I try to avoid naming the medications that I am on because all of the medications react differently with different people, so the names are insignificant.
The doctor though, he's been keeping a record.
Apparently this game has been playing for two years now.
At this point, the assumption is that the current regime of medication has lost its power. I remember the obligatory visits to the doctor this year--I was downright breezy. Every thing's fine, great, good, sleeping well, eating well, doing well. Refill. Repeat.
Today I dragged myself back in there, unkempt, unhappy, unwell.
"So you feel like these pills aren't doing anything for you?"
"No. They're just a thing I do every morning. I drink a glass of water every morning.

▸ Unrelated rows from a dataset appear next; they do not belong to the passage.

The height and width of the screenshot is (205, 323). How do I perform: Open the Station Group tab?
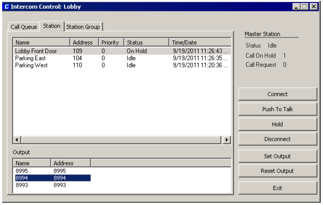coord(83,27)
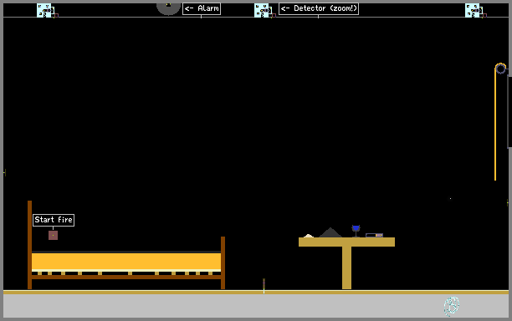Click the middle ceiling smoke detector
The image size is (512, 321).
pyautogui.click(x=264, y=10)
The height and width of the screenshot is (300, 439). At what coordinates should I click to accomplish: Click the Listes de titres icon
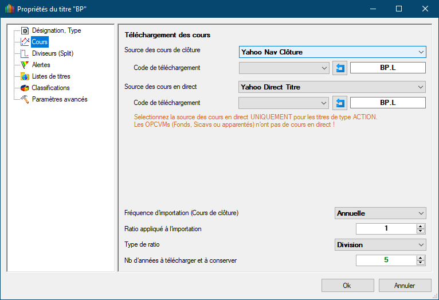pos(25,76)
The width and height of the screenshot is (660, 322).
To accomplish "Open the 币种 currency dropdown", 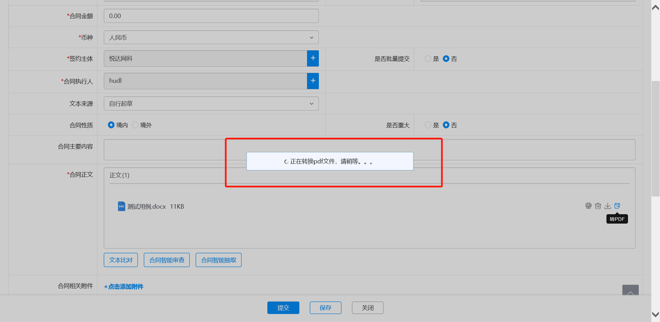I will tap(211, 38).
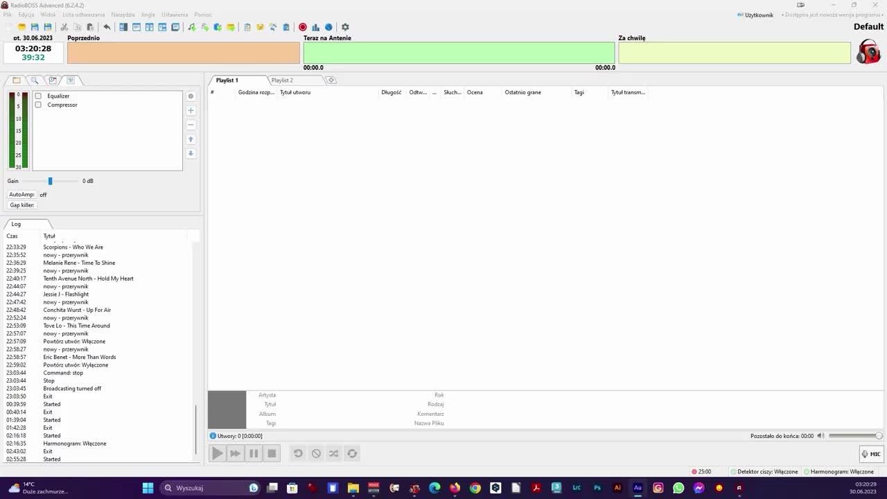Switch to the Playlist 2 tab

click(282, 80)
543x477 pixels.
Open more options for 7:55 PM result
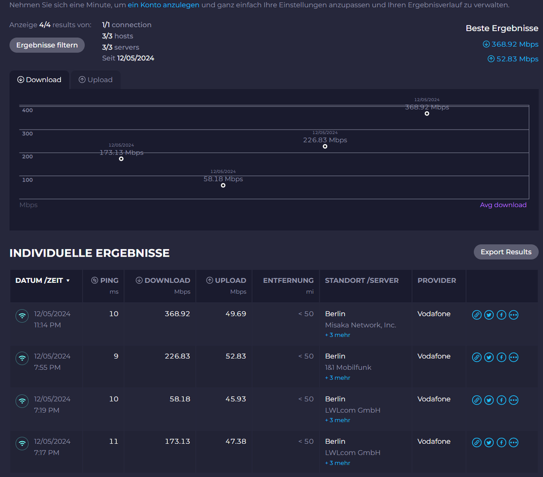click(x=514, y=357)
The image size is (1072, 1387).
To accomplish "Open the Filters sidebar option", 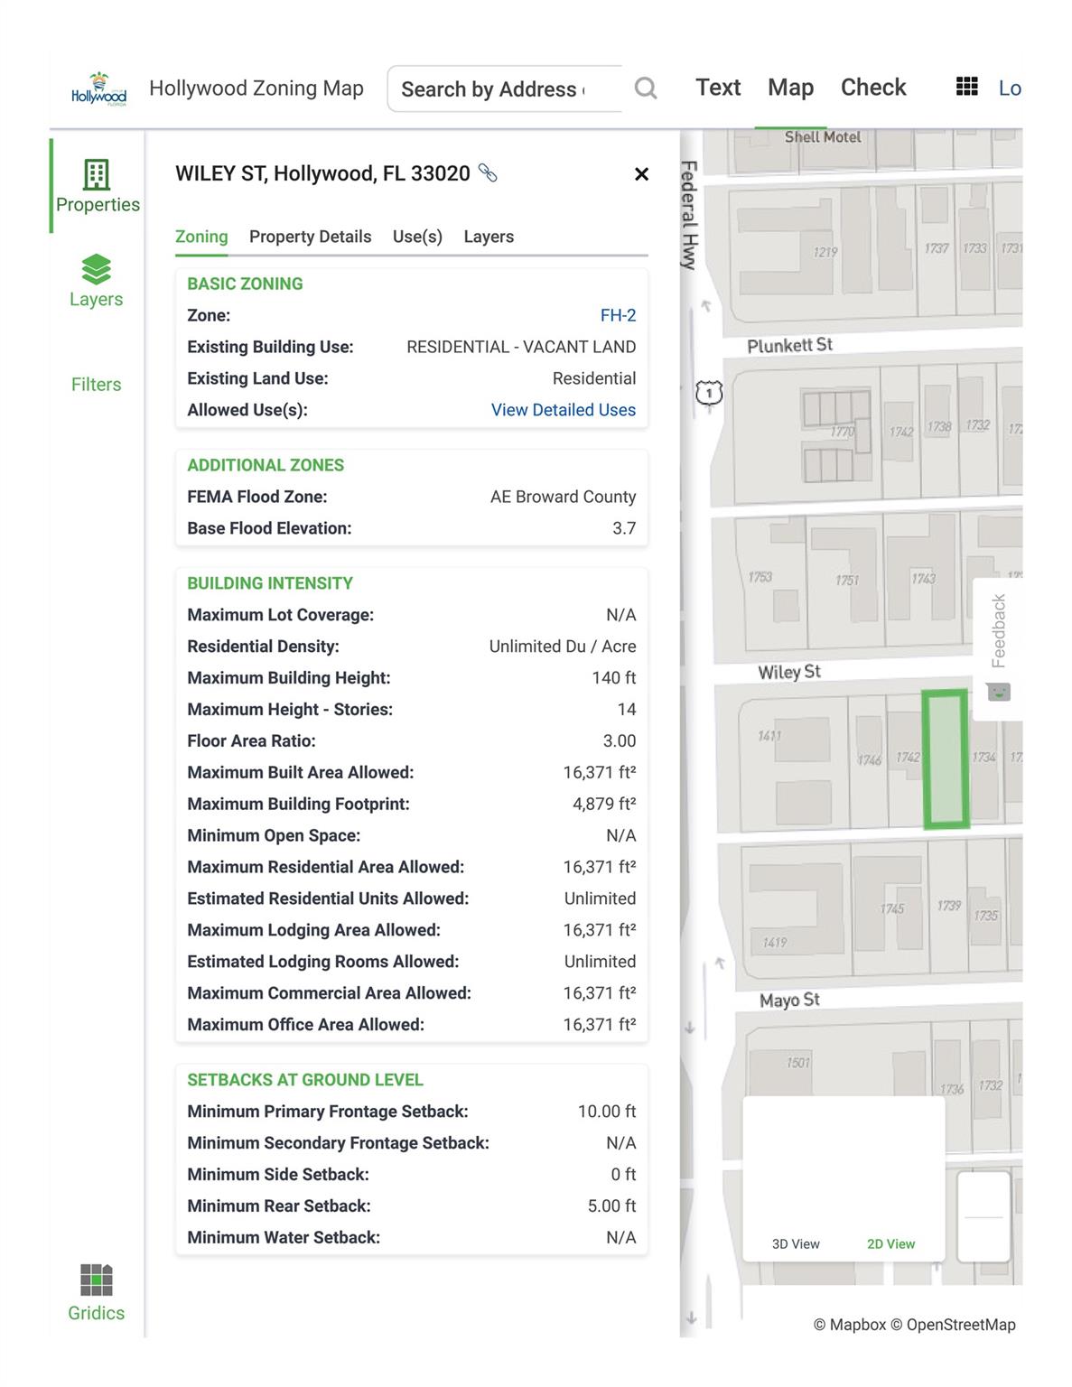I will pyautogui.click(x=96, y=384).
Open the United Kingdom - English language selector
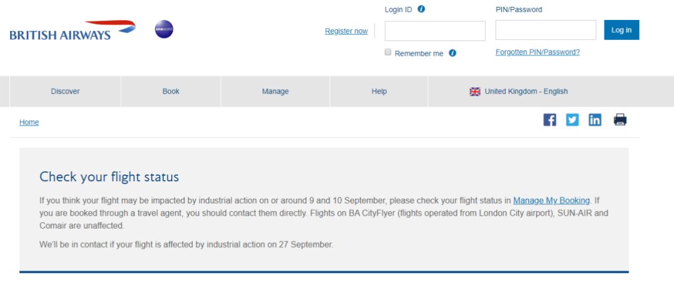 click(519, 92)
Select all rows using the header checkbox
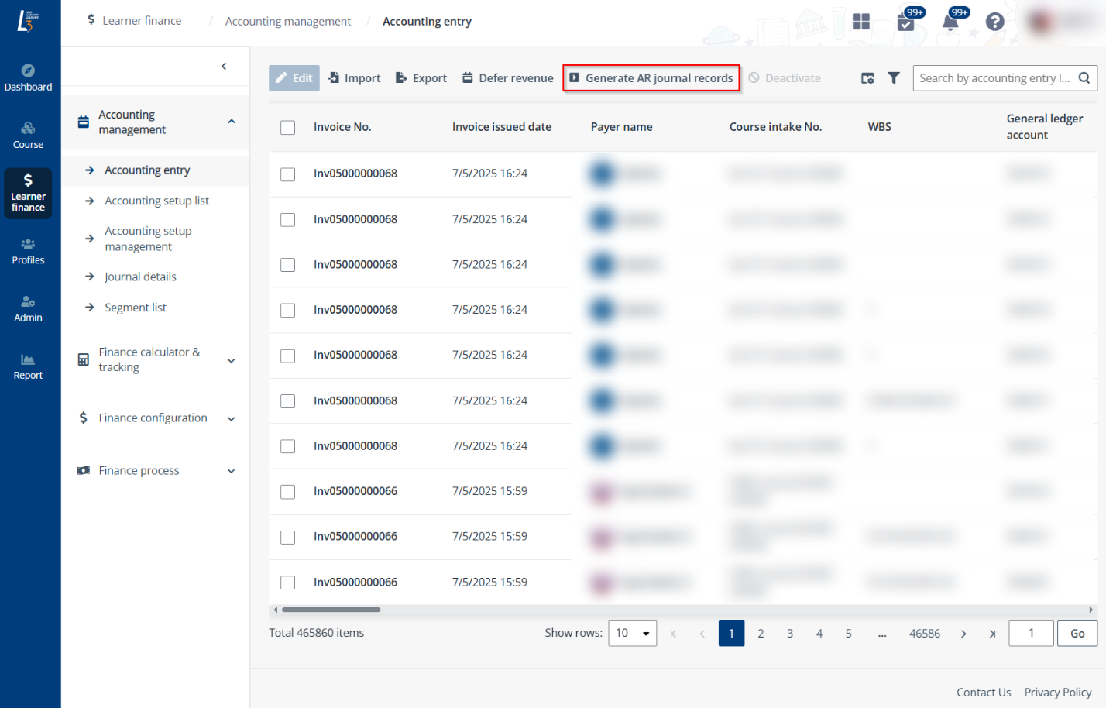The width and height of the screenshot is (1106, 708). click(x=287, y=127)
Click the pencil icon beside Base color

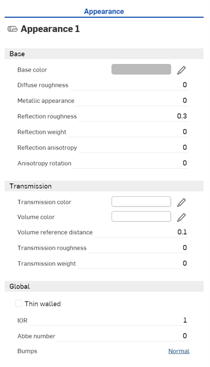182,70
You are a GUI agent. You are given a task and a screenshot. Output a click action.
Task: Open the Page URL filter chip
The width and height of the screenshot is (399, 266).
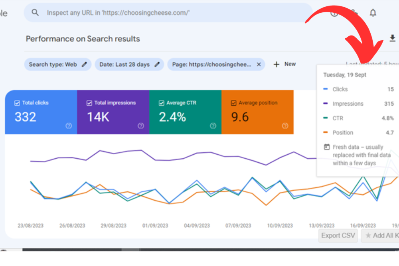pos(211,64)
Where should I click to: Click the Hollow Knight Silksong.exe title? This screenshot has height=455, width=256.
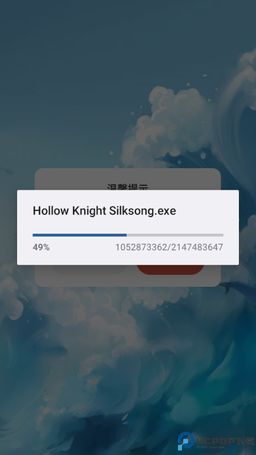[104, 210]
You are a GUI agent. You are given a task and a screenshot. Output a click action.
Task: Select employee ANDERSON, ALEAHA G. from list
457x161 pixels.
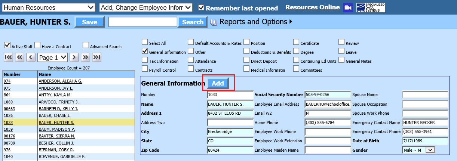(60, 81)

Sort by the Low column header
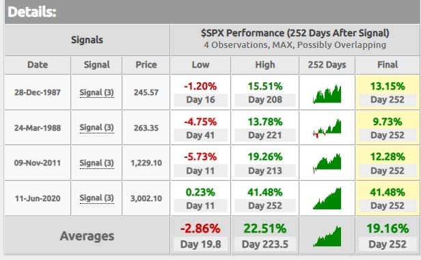[200, 65]
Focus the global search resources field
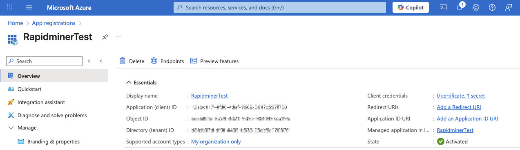This screenshot has width=520, height=150. 280,8
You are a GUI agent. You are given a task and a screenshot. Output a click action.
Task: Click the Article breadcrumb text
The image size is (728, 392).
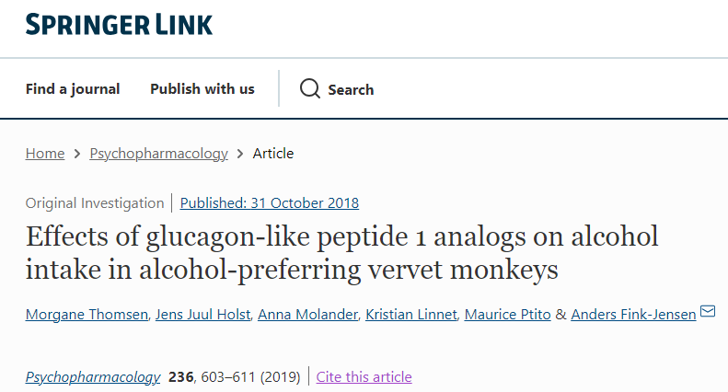[x=273, y=154]
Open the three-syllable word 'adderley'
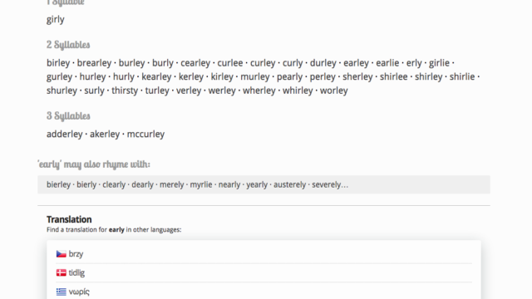 65,135
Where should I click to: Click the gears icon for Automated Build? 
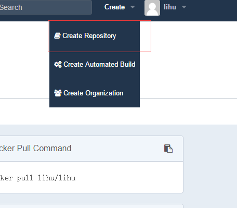[58, 64]
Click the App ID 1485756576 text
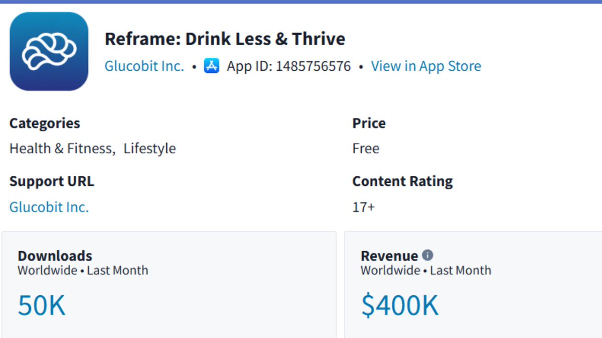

I just also take a handful of medicine first."
"But you don't know why?"
"Nope, not anymore. It's just a thing I do."
"They're not making you feel any better?"
"I don't feel anything. I just take them. It's just part of my routine. "
He rattled on with options and I waited for him to decide what to do with me. Then he told me I had to decide.
"I don't know. I don't know what's going to work!"
"Neither do I. It's your decision." I seriously pay for this little alchemist to tinker with my brain chemistry?
In my quest for a change there were basically two possibilities:
A) Taper off the current anti-depressant (takes about three weeks to stop taking it and get it out of my system) and then start another one (takes about three weeks to get it up to a medicinal dose that might show some changes), plus increase one of the other medications.
B) Keep the meds I am taking now and slowly add the other med, plus increase one of the other medications.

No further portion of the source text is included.